Red Headed Stranger is “a self-produced (heresy to the Nashville establishment) concept album” (Tyrangiel/ Light) that “perhaps is the strangest blockbuster country produced” (Erlewine). It is an “outlaw landmark – not a yee-ha! on it” (Blender). “Red Headed Stranger tells the story of a renegade “preacher on the run after murdering his departed wife and her new lover” (Erlewine). The story is “told entirely with brief song-poems and utterly minimal backing. It's defiantly anticommercial and it demands intense concentration – all reasons why nobody thought it would be a hit, a story related in Chet Flippo's liner notes to the 2000 reissue” (Erlewine).
“It was a phenomenal blockbuster, though” (Erlewine); “Blue Eyes Crying in the Rain was a Number One [country] single” (Tyrangiel/ Light). The success of the album helped in “establishing Nelson as a superstar recording artist in its own right” (Erlewine).
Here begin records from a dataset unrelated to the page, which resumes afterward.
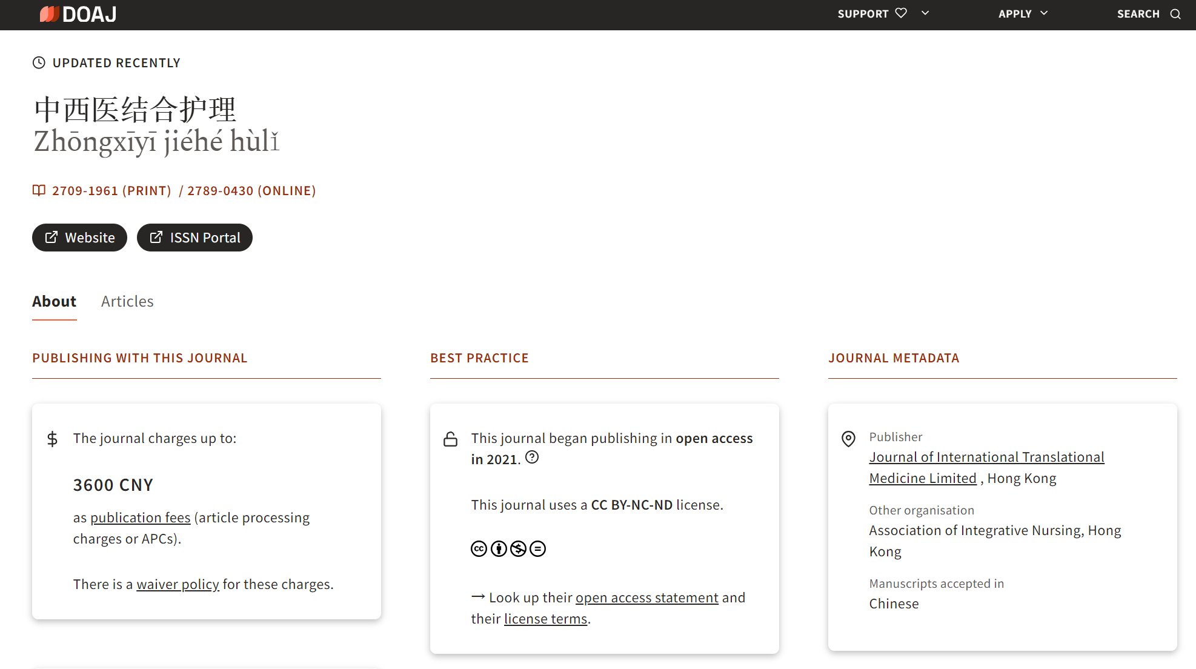The image size is (1196, 669).
Task: Open the open access statement link
Action: [646, 597]
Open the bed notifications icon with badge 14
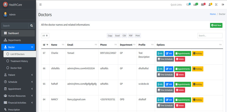Screen dimensions: 227x112 [195, 4]
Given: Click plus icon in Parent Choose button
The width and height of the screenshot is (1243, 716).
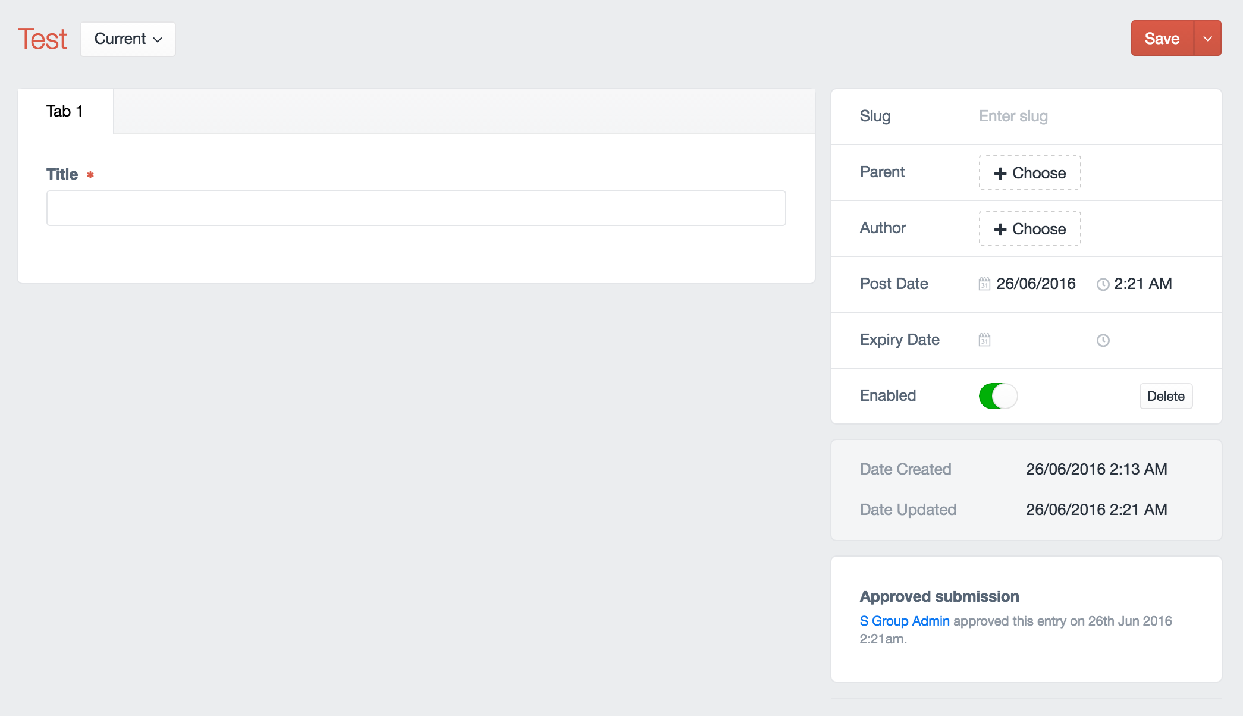Looking at the screenshot, I should coord(1000,173).
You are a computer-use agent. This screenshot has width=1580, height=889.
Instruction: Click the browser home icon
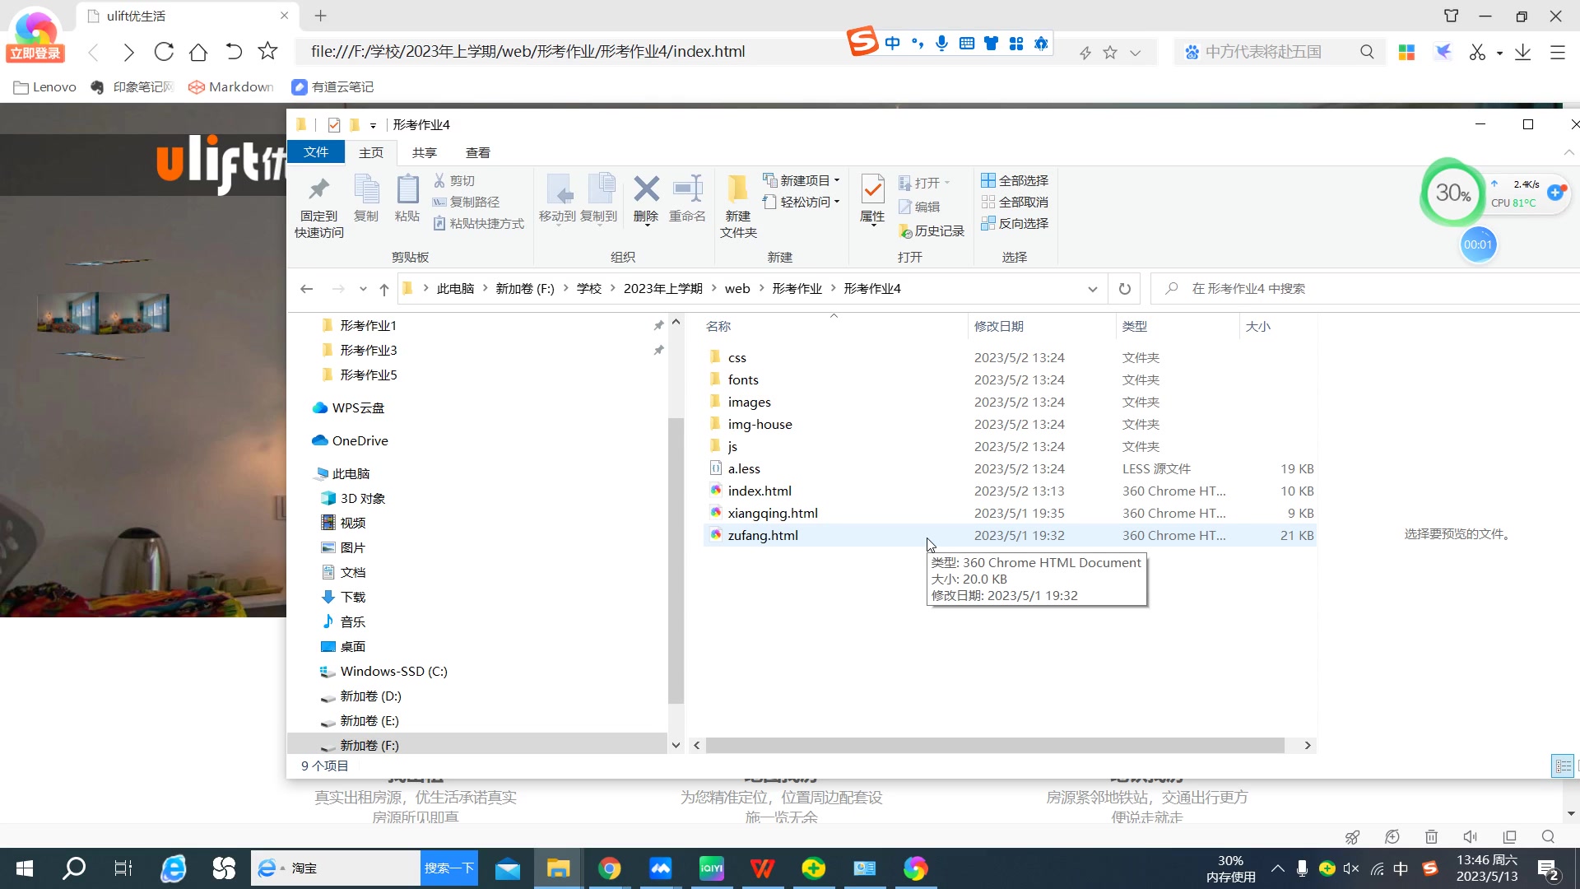point(198,52)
“For all its success, it still remains a prickly, difficult album, though, making the interspersed concept of Phases and Stages sound shiny in comparison. It’s difficult because it’s old-fashioned, sounding like a tale told around a cowboy campfire. Now, this all reads well on paper, and there’s much to admire in Nelson’s intimate gamble, but it’s really elusive, as the themes get a little muddled and the tunes themselves are a bit bare. It’s undoubtedly distinctive – and it sounds more distinctive with each passing year – but it’s strictly an intellectual triumph and, after a pair of albums that were musically and intellectually sound, it’s a bit of a letdown, no matter how successful it was” (Erlewine).
Regardless, the album could well be attributed to launching the outlaw country movement – “when Stranger was followed up with the breakthrough collection Wanted! The Outlaws (with Jennings, Jessi Colter, and Tompall Glaser), country music had entered a new era – and Willie Nelson was an international superstar” (Tyrangiel/ Light).